• [DOCUMENT EXCERPT]
______________________________

From b0e7bb5ddc41c71103cc83fbcf5b452133bb700e Mon Sep 17 00:00:00 2001
From: Thomas Waldmann <tw@waldmann-edv.de>
Date: Tue, 9 Aug 2016 17:05:24 +0200
Subject: [PATCH 3/5] fixup: use thread-local buffer

start with 0 bytes length (saves memory in case lz4 is not used).
always grow when a bigger buffer is needed.
avoid per-call reallocation / freeing / garbage.
---
 borg/compress.pyx | 24 +++++++++++++++---------
 1 file changed, 15 insertions(+), 9 deletions(-)

diff --git a/borg/compress.pyx b/borg/compress.pyx
index 1330fbf2f..13955a86b 100644
--- a/borg/compress.pyx
+++ b/borg/compress.pyx
@@ -1,3 +1,4 @@
+import threading
 import zlib
 try:
     import lzma
@@ -10,6 +11,17 @@ cdef extern from "lz4.h":
     int LZ4_compressBound(int inputSize) nogil
 
 
+thread_local = threading.local()
+thread_local.buffer = bytes()
+
+
+cdef char *get_buffer(size):
+    size = int(size)
+    if len(thread_local.buffer) < size:
+        thread_local.buffer = bytes(size)
+    return <char *> thread_local.buffer
+
+
 cdef class CompressorBase:
     """
     base class for all (de)compression classes,
@@ -66,11 +78,7 @@ class LZ4(CompressorBase):
     name = 'lz4'
 
     def __init__(self, **kwargs):
-        self.buffer = None
-
-    def _create_buffer(self, size):
-        # we keep a reference to the buffer until this instance is destroyed
-        self.buffer = bytes(int(size))
+        pass
 
     def compress(self, idata):
         if not isinstance(idata, bytes):
@@ -80,8 +88,7 @@ class LZ4(CompressorBase):
         cdef char *source = idata
         cdef char *dest
         osize = LZ4_compressBound(isize)
-        self._create_buffer(osize)
-        dest = self.buffer
+        dest = get_buffer(osize)
         with nogil:
             osize = LZ4_compress_limitedOutput(source, dest, isize, osize)
         if not osize:
@@ -101,8 +108,7 @@ class LZ4(CompressorBase):
         # allocate more if isize * 3 is already bigger, to avoid having to resize often.
         osize = max(int(1.1 * 2**23), isize * 3)
         while True:
-            self._create_buffer(osize)
-            dest = self.buffer
+            dest = get_buffer(osize)
             with nogil:
                 rsize = LZ4_decompress_safe(source, dest, isize, osize)
             if rsize >= 0:

From a360307938103e3dbd58b38b18c08df009f01ab4 Mon Sep 17 00:00:00 2001
From: Thomas Waldmann <tw@waldmann-edv.de>
Date: Mon, 8 Aug 2016 21:45:53 +0200
Subject: [PATCH 4/5] repo: do not put objects that we won't get, fixes #1451

we will not get() objects that have a segment entry larger than MAX_OBJECT_SIZE.

______________________________

• [WRITTEN TASKS]
1. Name every function in the patch whose name begins with "LZ4_".
2. Rewrite the listing from its first line through the line containing "I will pos(814,15).", changing "Collapse" to "Expand" and leaving everything else unchanged.

______________________________

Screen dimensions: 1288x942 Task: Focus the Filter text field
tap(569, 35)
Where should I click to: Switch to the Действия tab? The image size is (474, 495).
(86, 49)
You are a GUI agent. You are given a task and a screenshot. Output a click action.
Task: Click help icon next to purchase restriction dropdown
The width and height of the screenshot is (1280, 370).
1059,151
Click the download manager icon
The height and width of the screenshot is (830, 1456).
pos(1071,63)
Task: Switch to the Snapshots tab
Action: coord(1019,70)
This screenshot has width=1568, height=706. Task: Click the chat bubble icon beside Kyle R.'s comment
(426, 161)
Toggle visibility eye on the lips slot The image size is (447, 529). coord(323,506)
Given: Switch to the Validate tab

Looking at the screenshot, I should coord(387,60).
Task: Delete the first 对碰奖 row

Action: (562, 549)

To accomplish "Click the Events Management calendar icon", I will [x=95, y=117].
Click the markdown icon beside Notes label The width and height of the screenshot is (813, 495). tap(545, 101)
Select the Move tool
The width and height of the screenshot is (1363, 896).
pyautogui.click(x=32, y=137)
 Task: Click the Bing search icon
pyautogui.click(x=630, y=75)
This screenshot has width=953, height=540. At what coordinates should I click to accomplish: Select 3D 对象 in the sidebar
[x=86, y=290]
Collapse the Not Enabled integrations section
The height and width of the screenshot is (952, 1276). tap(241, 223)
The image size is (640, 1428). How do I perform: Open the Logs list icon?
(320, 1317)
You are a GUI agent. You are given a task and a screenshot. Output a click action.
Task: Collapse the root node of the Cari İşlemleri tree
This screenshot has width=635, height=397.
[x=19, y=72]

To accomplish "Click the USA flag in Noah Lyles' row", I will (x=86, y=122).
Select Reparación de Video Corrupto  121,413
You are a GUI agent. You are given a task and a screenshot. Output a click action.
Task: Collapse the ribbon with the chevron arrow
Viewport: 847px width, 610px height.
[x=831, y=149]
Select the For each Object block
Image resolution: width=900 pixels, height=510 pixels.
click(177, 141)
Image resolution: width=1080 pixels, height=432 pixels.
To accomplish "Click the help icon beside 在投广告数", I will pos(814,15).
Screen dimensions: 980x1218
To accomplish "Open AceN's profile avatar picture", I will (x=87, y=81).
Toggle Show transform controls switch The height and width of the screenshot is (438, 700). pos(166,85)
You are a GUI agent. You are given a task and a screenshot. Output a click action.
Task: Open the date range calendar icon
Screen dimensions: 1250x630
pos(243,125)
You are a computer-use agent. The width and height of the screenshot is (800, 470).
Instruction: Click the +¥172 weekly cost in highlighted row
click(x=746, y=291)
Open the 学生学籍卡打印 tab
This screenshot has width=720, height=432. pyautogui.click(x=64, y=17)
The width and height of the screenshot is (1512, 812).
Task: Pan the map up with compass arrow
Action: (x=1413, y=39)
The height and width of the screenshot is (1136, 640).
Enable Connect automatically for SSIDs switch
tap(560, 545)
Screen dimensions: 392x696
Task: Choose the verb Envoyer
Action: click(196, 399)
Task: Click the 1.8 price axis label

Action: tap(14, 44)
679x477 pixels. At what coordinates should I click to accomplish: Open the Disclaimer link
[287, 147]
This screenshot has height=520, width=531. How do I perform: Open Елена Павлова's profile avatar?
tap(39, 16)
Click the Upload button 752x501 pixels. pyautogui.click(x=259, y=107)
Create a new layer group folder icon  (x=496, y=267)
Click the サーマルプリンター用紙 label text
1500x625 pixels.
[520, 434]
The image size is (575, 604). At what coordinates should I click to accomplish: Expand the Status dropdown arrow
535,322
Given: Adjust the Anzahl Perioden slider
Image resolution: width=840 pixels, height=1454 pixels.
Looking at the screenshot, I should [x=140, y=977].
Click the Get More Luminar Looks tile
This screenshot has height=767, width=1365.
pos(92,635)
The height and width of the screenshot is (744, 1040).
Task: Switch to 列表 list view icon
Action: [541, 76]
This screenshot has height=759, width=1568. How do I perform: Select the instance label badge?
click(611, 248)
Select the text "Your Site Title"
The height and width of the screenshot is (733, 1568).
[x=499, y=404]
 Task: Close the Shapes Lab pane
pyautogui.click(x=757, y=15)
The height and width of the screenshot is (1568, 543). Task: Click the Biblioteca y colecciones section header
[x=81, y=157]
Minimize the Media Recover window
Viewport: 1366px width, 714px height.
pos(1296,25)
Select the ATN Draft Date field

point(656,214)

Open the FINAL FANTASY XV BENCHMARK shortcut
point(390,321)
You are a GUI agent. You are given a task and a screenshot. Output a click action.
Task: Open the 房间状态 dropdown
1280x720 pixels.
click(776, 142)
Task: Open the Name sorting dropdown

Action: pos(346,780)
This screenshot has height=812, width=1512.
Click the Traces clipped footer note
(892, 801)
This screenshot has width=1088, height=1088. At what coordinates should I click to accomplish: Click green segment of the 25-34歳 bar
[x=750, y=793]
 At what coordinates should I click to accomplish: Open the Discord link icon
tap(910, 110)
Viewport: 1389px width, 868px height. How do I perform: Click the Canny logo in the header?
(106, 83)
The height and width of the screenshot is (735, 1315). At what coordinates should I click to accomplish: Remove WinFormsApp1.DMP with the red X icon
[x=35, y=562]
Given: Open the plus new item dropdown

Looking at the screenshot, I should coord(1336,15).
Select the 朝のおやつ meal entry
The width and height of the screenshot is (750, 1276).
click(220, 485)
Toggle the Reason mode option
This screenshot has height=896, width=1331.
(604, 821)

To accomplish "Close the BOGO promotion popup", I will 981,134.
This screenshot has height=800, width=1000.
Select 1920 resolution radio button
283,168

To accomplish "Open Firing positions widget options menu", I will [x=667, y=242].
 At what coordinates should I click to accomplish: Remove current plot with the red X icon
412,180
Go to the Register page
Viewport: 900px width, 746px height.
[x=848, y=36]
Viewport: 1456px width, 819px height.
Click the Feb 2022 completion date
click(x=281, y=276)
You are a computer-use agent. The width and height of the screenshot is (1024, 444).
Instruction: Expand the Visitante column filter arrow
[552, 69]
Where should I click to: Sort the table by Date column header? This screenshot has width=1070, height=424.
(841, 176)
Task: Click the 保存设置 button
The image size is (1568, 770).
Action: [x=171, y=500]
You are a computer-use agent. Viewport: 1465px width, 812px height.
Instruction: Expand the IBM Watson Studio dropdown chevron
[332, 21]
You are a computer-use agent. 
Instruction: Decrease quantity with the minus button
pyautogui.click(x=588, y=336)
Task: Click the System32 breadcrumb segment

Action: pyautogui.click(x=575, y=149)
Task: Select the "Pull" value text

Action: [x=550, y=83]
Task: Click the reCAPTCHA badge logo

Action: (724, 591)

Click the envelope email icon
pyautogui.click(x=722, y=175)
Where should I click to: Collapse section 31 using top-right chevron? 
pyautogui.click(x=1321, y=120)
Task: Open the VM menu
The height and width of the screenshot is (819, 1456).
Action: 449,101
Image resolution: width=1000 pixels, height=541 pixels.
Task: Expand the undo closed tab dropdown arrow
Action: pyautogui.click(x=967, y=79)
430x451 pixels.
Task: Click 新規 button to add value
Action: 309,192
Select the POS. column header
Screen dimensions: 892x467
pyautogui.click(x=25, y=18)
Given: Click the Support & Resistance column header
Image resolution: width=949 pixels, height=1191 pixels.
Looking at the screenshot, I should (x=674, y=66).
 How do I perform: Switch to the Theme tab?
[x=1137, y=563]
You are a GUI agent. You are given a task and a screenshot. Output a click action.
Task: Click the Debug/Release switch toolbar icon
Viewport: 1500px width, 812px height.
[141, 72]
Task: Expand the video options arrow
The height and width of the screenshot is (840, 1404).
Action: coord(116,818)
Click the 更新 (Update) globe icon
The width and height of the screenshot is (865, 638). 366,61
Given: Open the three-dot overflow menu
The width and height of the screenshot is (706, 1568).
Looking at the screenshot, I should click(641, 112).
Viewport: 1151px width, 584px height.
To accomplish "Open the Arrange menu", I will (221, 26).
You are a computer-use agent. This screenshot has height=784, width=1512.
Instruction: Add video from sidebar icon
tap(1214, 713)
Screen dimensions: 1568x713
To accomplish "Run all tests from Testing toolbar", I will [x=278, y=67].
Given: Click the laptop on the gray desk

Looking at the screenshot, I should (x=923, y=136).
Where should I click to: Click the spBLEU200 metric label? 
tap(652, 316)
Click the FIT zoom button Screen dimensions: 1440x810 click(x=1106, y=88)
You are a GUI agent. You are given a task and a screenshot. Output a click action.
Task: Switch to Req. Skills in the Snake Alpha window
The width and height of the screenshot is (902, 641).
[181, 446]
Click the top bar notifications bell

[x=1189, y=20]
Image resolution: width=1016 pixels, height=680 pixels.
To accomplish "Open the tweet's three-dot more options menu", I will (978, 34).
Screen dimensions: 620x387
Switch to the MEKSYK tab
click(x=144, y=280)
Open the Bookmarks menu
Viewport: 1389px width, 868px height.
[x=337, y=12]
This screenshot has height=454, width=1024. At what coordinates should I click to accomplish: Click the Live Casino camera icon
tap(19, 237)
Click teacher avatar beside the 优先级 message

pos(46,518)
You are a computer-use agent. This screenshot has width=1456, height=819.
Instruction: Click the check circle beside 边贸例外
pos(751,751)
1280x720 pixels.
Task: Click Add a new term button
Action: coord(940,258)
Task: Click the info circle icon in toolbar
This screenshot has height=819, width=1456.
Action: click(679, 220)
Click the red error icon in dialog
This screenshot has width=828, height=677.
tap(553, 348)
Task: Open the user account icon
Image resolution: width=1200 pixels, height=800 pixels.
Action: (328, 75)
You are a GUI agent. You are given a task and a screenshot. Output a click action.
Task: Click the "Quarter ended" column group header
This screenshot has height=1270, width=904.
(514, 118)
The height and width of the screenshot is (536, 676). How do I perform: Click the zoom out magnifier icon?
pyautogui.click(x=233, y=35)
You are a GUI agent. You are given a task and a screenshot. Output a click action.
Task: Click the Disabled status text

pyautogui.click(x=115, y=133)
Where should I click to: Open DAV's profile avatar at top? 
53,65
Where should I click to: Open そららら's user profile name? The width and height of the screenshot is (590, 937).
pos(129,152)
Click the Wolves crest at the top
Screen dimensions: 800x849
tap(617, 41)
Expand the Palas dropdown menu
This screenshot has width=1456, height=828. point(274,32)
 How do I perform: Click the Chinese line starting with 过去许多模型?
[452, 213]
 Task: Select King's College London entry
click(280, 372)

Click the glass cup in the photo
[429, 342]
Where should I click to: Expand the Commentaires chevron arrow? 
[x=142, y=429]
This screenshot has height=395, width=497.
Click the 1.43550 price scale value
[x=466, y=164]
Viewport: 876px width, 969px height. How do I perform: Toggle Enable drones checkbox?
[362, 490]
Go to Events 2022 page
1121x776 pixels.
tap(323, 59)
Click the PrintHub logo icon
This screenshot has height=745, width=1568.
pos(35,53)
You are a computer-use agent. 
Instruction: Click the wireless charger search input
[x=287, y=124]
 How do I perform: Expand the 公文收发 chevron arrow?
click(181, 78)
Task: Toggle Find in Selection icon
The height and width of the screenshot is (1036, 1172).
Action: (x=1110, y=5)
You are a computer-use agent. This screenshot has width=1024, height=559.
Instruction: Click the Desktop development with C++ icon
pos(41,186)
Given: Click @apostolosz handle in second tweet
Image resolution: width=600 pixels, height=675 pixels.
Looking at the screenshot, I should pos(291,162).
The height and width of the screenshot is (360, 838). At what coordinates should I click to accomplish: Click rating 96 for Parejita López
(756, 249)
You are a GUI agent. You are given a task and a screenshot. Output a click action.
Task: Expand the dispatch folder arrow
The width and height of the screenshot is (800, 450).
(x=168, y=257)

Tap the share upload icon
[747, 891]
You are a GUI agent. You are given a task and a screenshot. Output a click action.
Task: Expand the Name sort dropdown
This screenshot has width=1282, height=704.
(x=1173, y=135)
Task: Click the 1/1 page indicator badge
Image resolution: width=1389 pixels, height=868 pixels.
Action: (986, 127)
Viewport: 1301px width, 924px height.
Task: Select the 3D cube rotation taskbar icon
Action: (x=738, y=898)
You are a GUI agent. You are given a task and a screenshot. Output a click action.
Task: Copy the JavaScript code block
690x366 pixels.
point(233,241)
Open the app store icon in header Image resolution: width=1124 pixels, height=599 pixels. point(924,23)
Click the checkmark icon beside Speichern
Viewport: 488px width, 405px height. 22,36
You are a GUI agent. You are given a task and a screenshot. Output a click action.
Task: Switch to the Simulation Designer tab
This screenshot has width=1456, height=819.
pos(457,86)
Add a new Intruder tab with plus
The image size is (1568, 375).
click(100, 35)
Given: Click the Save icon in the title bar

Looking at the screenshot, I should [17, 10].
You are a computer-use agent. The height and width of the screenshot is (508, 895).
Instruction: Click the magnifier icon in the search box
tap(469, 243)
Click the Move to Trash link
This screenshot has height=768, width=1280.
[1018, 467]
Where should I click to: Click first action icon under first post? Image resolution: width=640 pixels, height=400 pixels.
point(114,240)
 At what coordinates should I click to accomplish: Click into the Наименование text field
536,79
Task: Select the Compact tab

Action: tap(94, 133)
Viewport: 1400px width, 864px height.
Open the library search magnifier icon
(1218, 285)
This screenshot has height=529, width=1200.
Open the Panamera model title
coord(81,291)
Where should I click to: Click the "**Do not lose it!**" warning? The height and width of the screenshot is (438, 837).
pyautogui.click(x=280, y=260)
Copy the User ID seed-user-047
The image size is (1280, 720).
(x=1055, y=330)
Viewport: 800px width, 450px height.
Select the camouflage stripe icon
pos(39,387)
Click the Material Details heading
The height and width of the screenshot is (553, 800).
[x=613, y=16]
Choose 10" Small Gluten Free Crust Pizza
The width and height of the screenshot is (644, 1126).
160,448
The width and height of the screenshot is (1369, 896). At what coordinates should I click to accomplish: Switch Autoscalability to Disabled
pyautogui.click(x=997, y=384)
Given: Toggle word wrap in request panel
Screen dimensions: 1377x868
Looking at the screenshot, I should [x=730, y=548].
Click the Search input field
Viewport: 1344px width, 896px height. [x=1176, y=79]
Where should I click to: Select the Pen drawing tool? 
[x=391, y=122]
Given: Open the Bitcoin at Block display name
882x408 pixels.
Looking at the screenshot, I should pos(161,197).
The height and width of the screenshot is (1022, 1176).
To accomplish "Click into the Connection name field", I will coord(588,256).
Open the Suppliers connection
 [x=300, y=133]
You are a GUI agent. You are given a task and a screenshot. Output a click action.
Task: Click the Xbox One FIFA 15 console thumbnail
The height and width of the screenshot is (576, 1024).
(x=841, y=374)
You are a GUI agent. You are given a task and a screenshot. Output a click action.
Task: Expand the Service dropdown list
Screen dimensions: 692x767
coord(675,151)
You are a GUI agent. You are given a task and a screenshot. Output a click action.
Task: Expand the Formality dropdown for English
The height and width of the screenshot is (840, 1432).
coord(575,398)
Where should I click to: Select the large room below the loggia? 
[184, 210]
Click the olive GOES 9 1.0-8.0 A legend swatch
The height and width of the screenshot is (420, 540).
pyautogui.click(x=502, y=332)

______________________________

• [FULL SOLUTIONS]
1.
LZ4_compressBound
LZ4_compress_limitedOutput
LZ4_decompress_safe

2.
Screen dimensions: 1288x942 Task: Focus the Filter text field
tap(569, 35)
Where should I click to: Switch to the Действия tab? The image size is (474, 495).
(86, 49)
You are a GUI agent. You are given a task and a screenshot. Output a click action.
Task: Click help icon next to purchase restriction dropdown
The width and height of the screenshot is (1280, 370).
1059,151
Click the download manager icon
The height and width of the screenshot is (830, 1456).
pos(1071,63)
Task: Switch to the Snapshots tab
Action: coord(1019,70)
This screenshot has width=1568, height=706. Task: Click the chat bubble icon beside Kyle R.'s comment
(426, 161)
Toggle visibility eye on the lips slot The image size is (447, 529). coord(323,506)
Given: Switch to the Validate tab

Looking at the screenshot, I should coord(387,60).
Task: Delete the first 对碰奖 row

Action: (562, 549)

To accomplish "Click the Events Management calendar icon", I will [x=95, y=117].
Click the markdown icon beside Notes label The width and height of the screenshot is (813, 495). tap(545, 101)
Select the Move tool
The width and height of the screenshot is (1363, 896).
pyautogui.click(x=32, y=137)
 Task: Click the Bing search icon
pyautogui.click(x=630, y=75)
This screenshot has width=953, height=540. At what coordinates should I click to accomplish: Select 3D 对象 in the sidebar
[x=86, y=290]
Expand the Not Enabled integrations section
The height and width of the screenshot is (952, 1276). tap(241, 223)
The image size is (640, 1428). How do I perform: Open the Logs list icon?
(320, 1317)
You are a GUI agent. You are given a task and a screenshot. Output a click action.
Task: Expand the root node of the Cari İşlemleri tree
This screenshot has width=635, height=397.
[x=19, y=72]

To accomplish "Click the USA flag in Noah Lyles' row", I will (x=86, y=122).
Select Reparación de Video Corrupto  121,413
You are a GUI agent. You are given a task and a screenshot. Output a click action.
Task: Expand the ribbon with the chevron arrow
Viewport: 847px width, 610px height.
[x=831, y=149]
Select the For each Object block
Image resolution: width=900 pixels, height=510 pixels.
click(177, 141)
Image resolution: width=1080 pixels, height=432 pixels.
To accomplish "Click the help icon beside 在投广告数", I will pos(814,15).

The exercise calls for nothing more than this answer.